OpenSuse 10.3 Beta 1 was released recently. Now first results of the boot time improvements are available.
Earlier this year OpenSuse’s Boot Time group was formed to improve the boot time of future OpenSuse versions. Quite soon they developed the plan to not rework the basic system like Ubuntu does it with Upstart but to introduce parallelization and improved scripts. And the results look pretty nice: with 27 seconds instead of 55 seconds OpenSuse now boots almost twice as fast as previous versions.
Stephan Kulow, one of the main forces behind this development, said that main time improvements were done by dropping zmd, moving the firewall configuration to the time were you really need it and improved pre-load lists:
I also optimized the preload lists so that we only preload stuff that specifically improves the boot time
However, future improvements will only be able with non-trivial changes because all trivial things are done by now. The next step will be to introduce a process which makes clear that all important boot data are neatly lined up after each other physically on the hard disk – in other words, OpenSuse will introduce a defragmenting process. According to Stephan Kulow the boot time is delayed by up to 30 seconds after a couple of system updates, making it necessary to reorder the files again.

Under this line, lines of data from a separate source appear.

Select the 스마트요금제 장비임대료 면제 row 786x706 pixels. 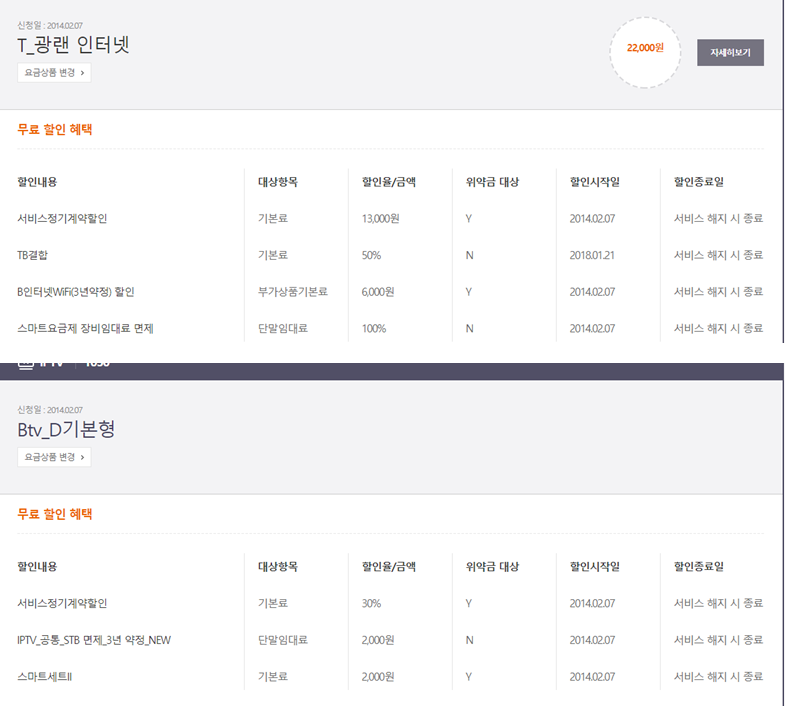pos(85,328)
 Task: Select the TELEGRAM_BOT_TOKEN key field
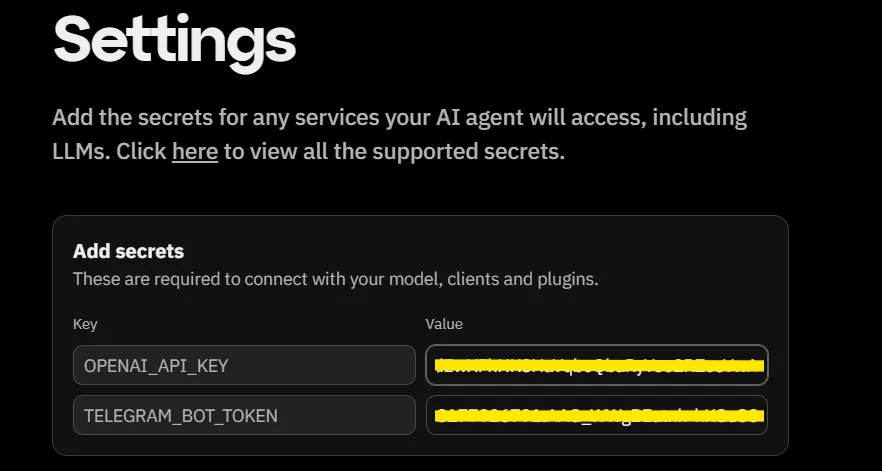pyautogui.click(x=243, y=415)
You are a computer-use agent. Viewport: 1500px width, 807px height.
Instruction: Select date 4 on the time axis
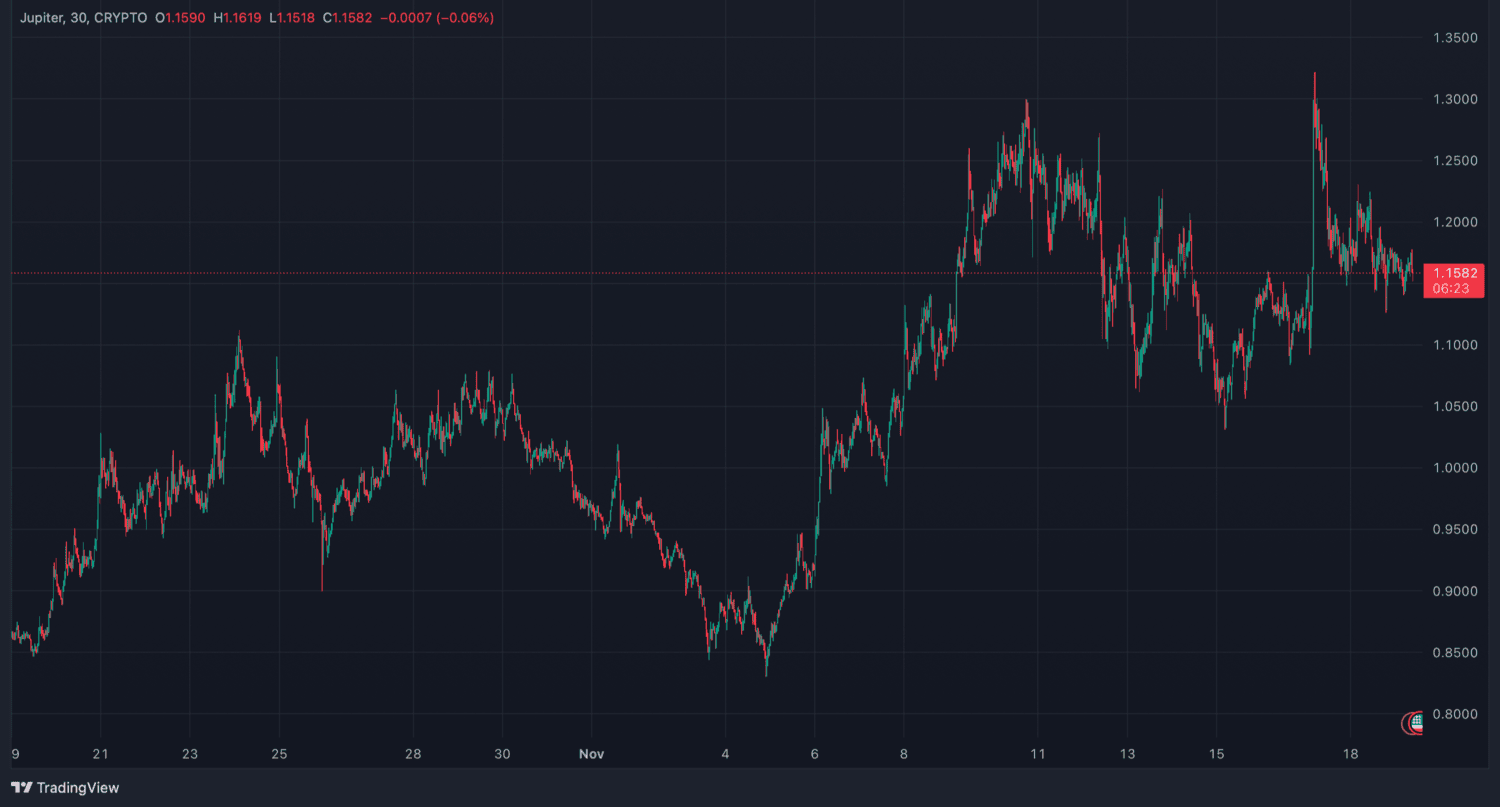tap(726, 753)
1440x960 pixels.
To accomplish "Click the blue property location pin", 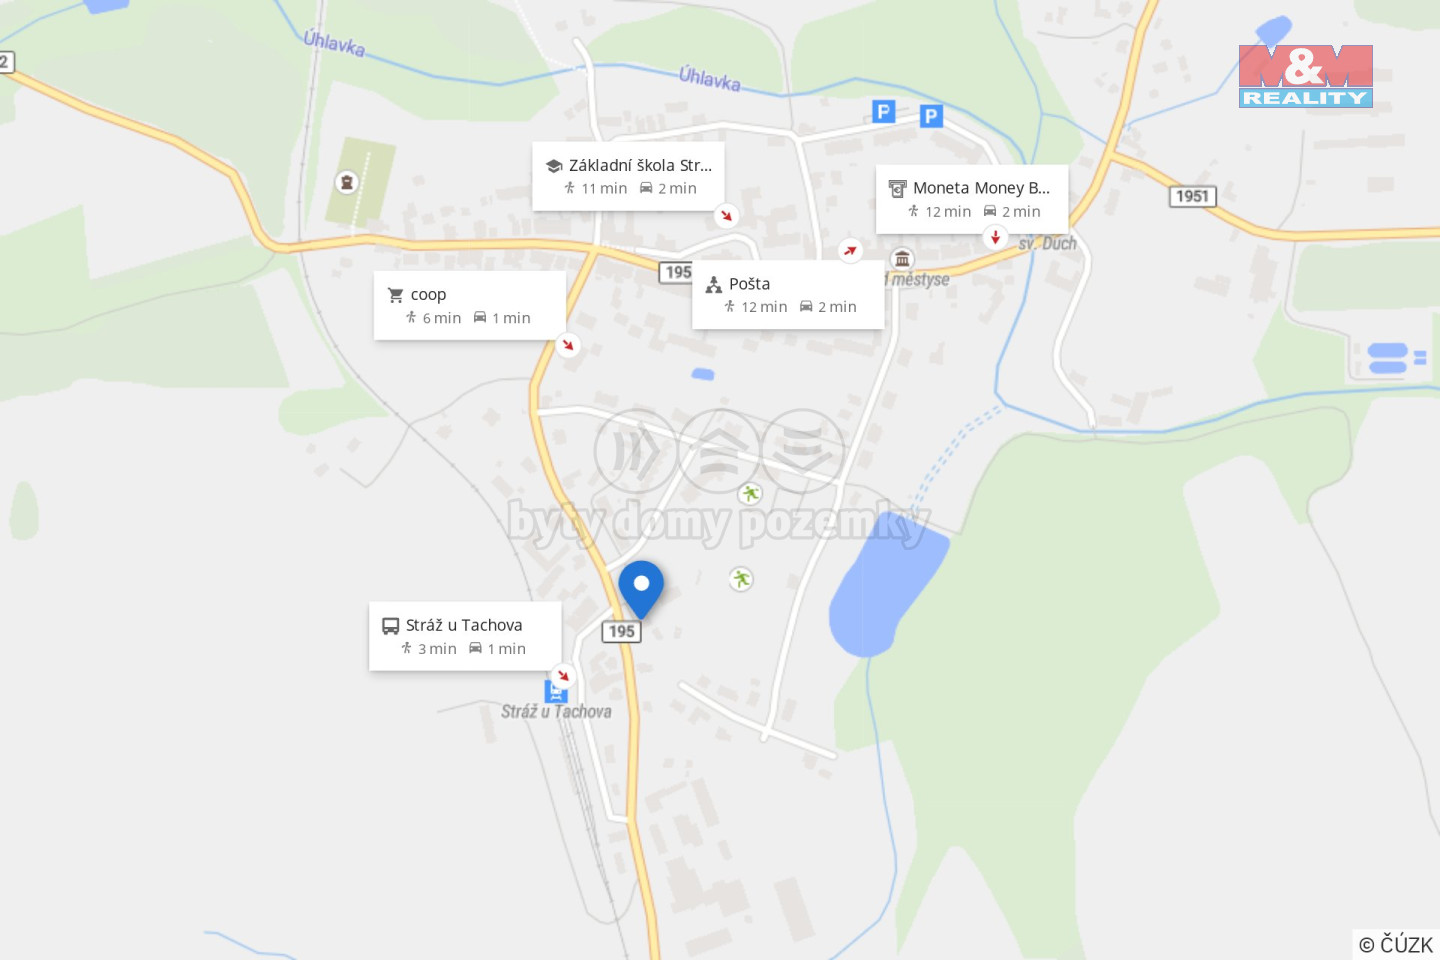I will pyautogui.click(x=641, y=589).
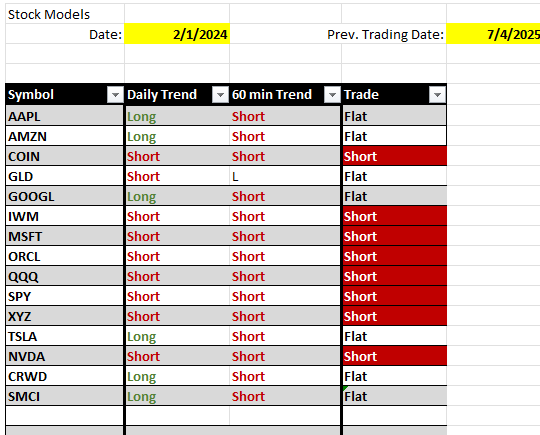Select the AAPL symbol cell
This screenshot has width=540, height=435.
pyautogui.click(x=64, y=116)
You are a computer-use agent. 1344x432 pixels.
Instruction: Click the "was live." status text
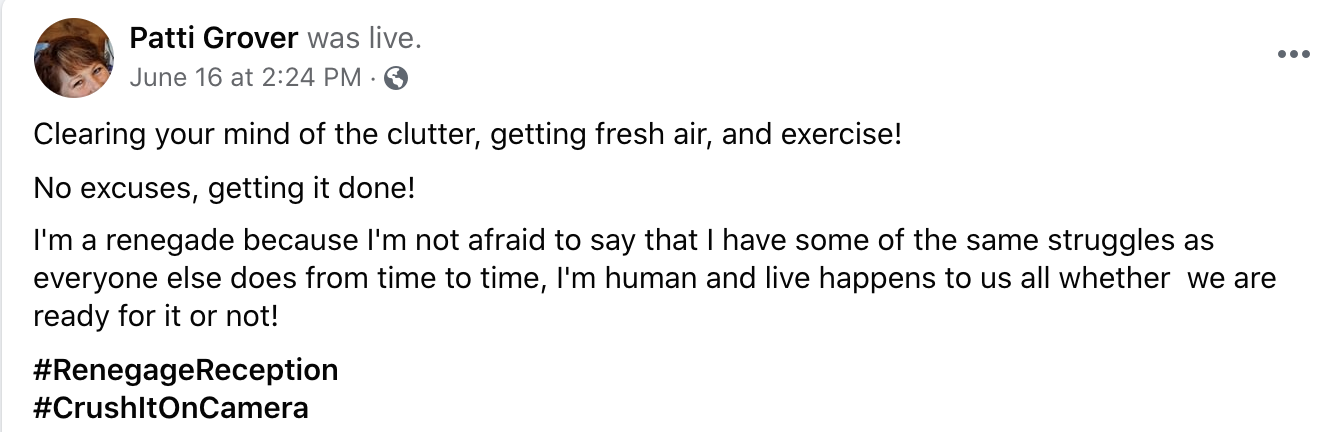(364, 39)
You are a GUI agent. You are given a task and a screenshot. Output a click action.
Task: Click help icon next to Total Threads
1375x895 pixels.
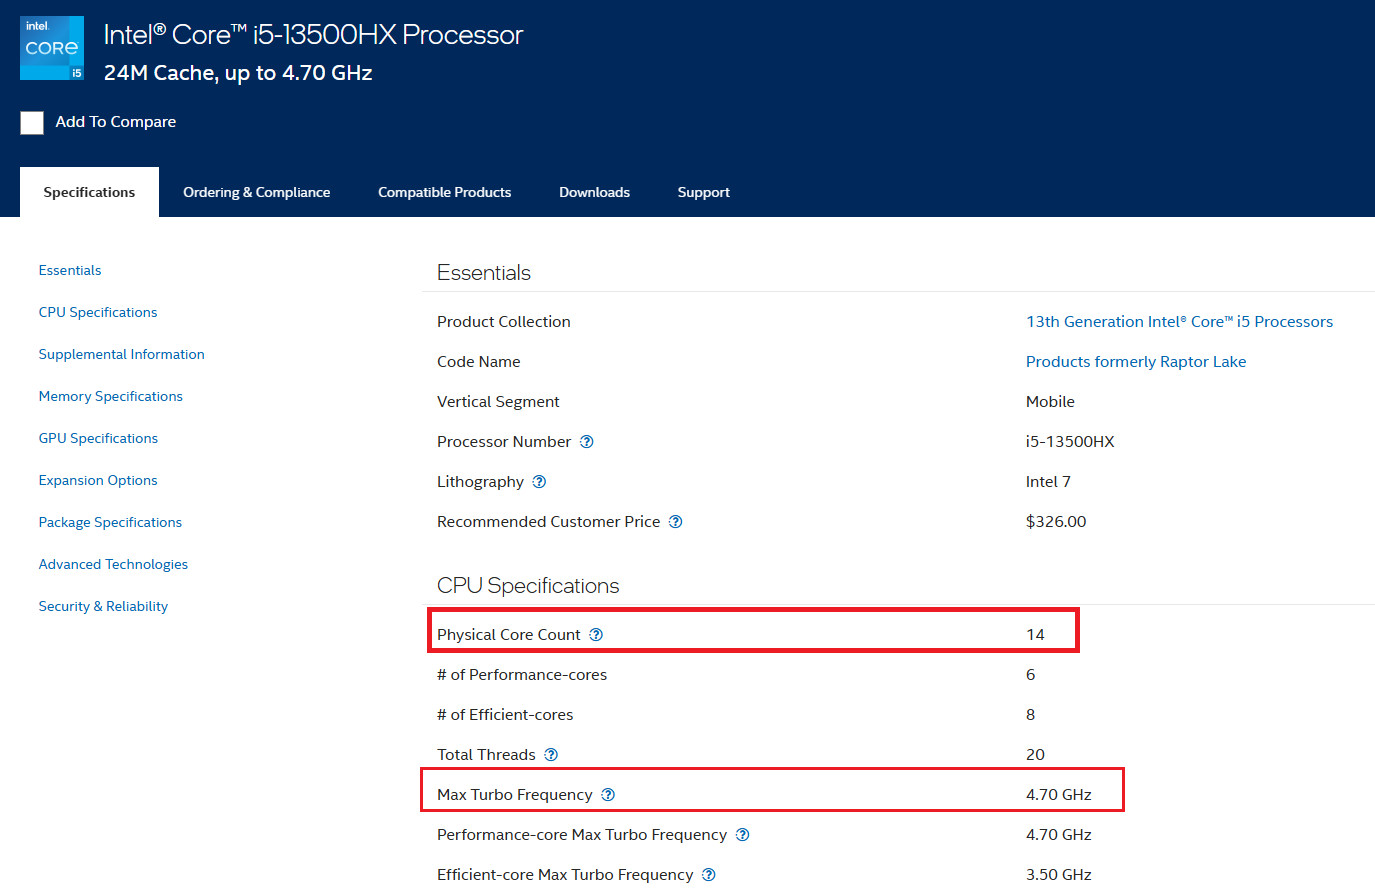tap(551, 755)
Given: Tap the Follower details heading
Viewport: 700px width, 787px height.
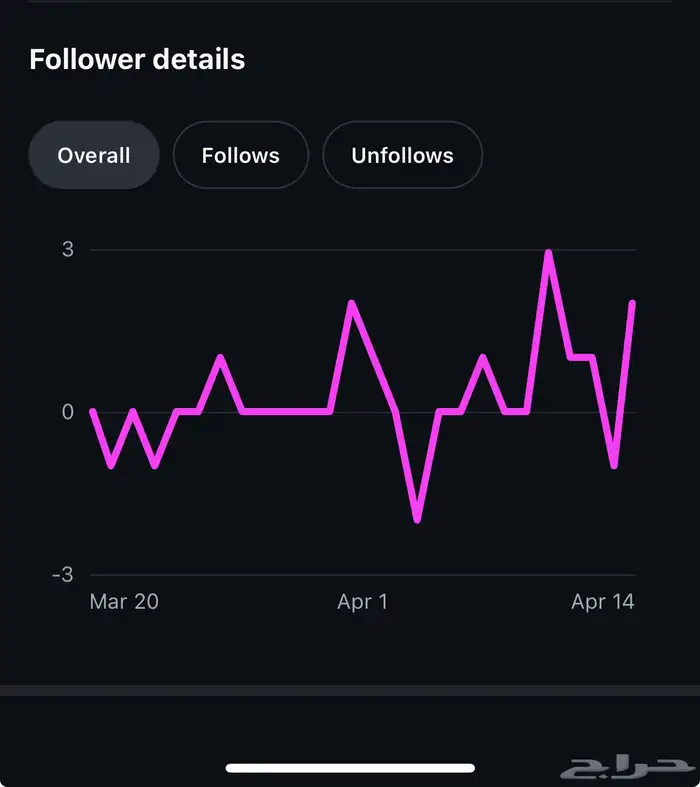Looking at the screenshot, I should [x=137, y=59].
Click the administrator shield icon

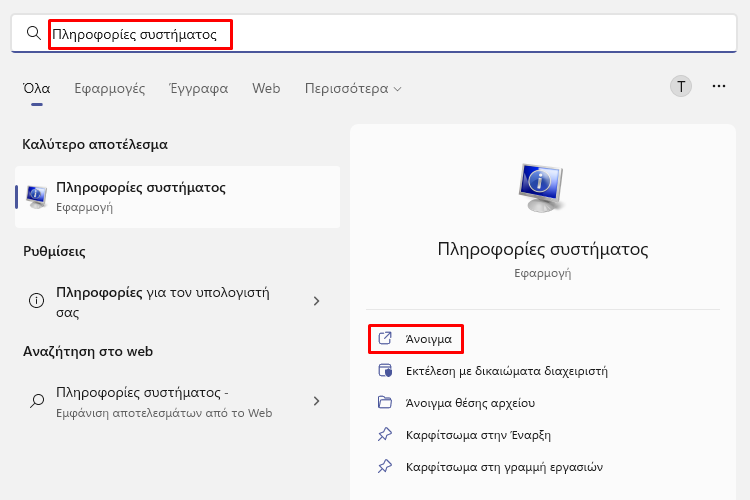pos(385,370)
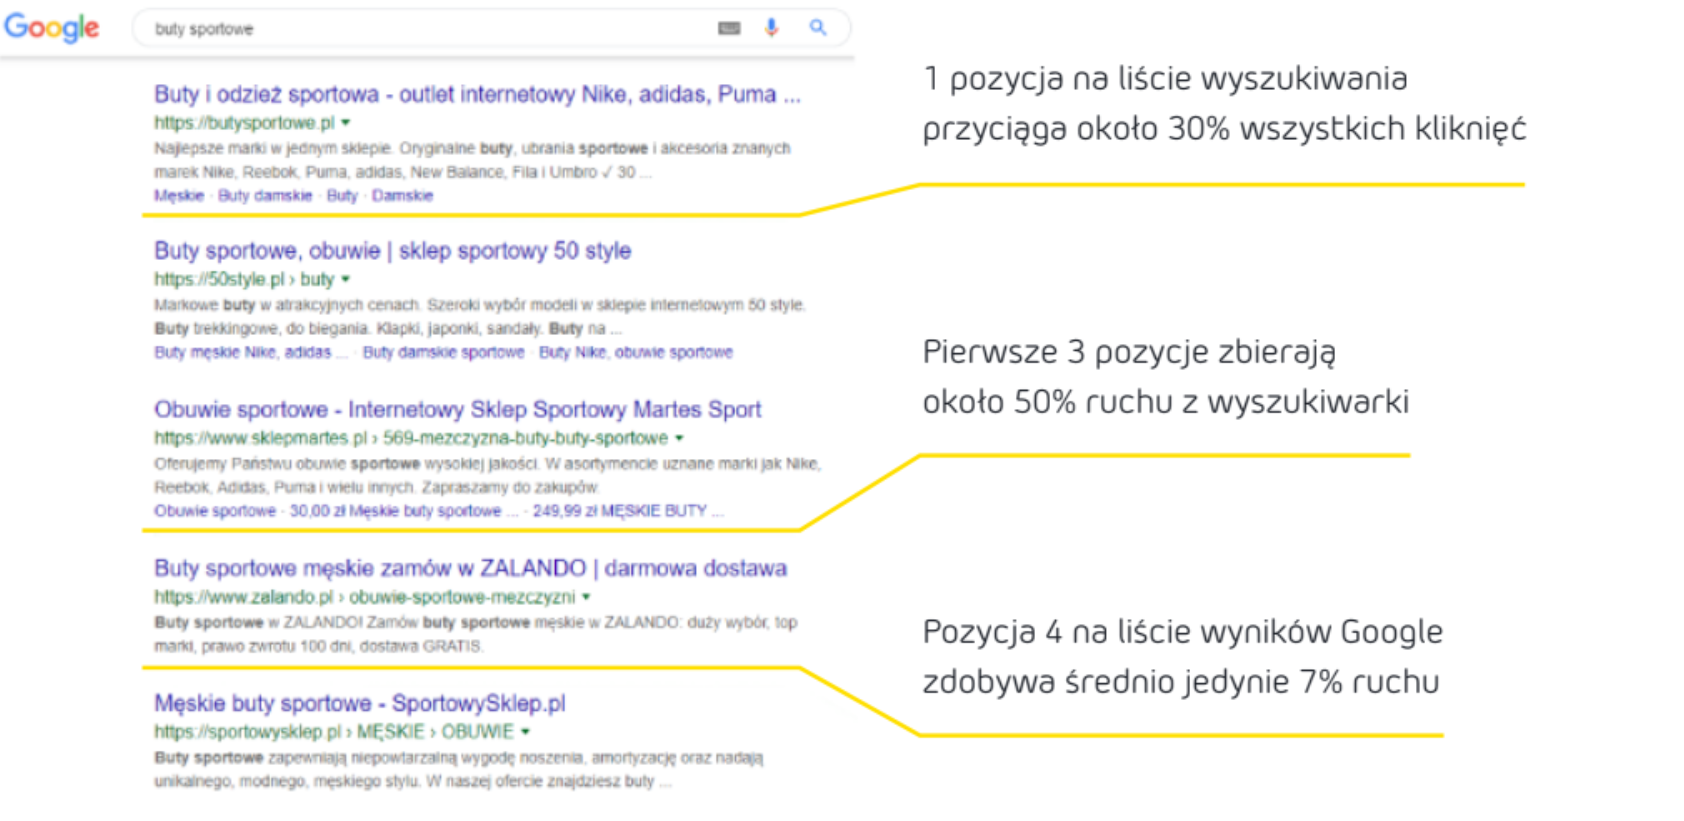Click the magnifying glass search icon
The height and width of the screenshot is (821, 1684).
coord(818,28)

Funny to see that OpenSuse will get defragmentation, something which was always laughed at in the Linux world 😉
But to be honest this should be done by the file system itself, not by a user space program, and that is the core of the problem: there is no file system available at the moment which can really handle such tasks on the fly. So defragmentation should only be a solution for the short term, in the long term the file system (here: ext3) should be replaced by something new (think of ZFS or Btrfs here).